§ TRY IT:
Copy the records below word for word, leaving out nothing.
▼
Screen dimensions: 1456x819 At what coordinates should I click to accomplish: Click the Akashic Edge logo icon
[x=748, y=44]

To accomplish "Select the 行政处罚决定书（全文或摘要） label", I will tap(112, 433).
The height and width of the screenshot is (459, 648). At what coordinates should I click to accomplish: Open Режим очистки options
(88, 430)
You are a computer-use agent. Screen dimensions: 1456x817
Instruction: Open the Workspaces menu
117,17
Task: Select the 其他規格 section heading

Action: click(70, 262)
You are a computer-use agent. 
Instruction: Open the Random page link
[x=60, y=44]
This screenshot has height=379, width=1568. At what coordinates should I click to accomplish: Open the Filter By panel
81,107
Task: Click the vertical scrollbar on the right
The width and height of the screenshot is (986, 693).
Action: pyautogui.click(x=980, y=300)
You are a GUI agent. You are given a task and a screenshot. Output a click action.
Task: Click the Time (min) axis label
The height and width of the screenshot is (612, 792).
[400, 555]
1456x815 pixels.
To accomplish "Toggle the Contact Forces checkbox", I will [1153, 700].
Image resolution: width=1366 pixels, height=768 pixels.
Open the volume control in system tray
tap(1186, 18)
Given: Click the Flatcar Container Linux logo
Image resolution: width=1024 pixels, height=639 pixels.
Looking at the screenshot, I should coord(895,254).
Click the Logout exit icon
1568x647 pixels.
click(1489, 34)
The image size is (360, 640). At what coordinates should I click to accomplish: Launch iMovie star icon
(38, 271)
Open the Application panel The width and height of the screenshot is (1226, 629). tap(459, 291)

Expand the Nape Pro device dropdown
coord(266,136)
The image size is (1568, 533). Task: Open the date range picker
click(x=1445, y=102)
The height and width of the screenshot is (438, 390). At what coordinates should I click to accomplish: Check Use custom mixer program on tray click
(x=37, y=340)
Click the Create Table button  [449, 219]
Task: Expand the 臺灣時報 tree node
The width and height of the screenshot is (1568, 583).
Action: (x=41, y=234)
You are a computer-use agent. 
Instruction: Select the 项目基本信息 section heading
▲
§ ANSWER TO THIS EXERCISE:
Screen dimensions: 1456x819 At what coordinates should I click to accomplish: Click the Akashic Edge logo icon
[x=748, y=44]

To accomplish "Select the 行政处罚决定书（全文或摘要） label", I will tap(112, 433).
The height and width of the screenshot is (459, 648). At what coordinates should I click to accomplish: Open Режим очистки options
(88, 430)
You are a computer-use agent. Screen dimensions: 1456x817
Instruction: Open the Workspaces menu
117,17
Task: Select the 其他規格 section heading

Action: click(70, 262)
You are a computer-use agent. 
Instruction: Open the Random page link
[x=60, y=44]
This screenshot has height=379, width=1568. At what coordinates should I click to accomplish: Open the Filter By panel
81,107
Task: Click the vertical scrollbar on the right
The width and height of the screenshot is (986, 693).
Action: pyautogui.click(x=980, y=300)
You are a GUI agent. You are given a task and a screenshot. Output a click action.
Task: Click the Time (min) axis label
The height and width of the screenshot is (612, 792).
[400, 555]
1456x815 pixels.
To accomplish "Toggle the Contact Forces checkbox", I will [1153, 700].
Image resolution: width=1366 pixels, height=768 pixels.
Open the volume control in system tray
tap(1186, 18)
Given: Click the Flatcar Container Linux logo
Image resolution: width=1024 pixels, height=639 pixels.
Looking at the screenshot, I should coord(895,254).
Click the Logout exit icon
1568x647 pixels.
click(1489, 34)
The image size is (360, 640). At what coordinates should I click to accomplish: Launch iMovie star icon
(38, 271)
Open the Application panel The width and height of the screenshot is (1226, 629). tap(459, 291)

Expand the Nape Pro device dropdown
coord(266,136)
The image size is (1568, 533). Task: Open the date range picker
click(x=1445, y=102)
The height and width of the screenshot is (438, 390). At what coordinates should I click to accomplish: Check Use custom mixer program on tray click
(x=37, y=340)
Click the Create Table button  [449, 219]
Task: Expand the 臺灣時報 tree node
The width and height of the screenshot is (1568, 583).
Action: (x=41, y=234)
You are a computer-use agent. 
Instruction: Select the 项目基本信息 section heading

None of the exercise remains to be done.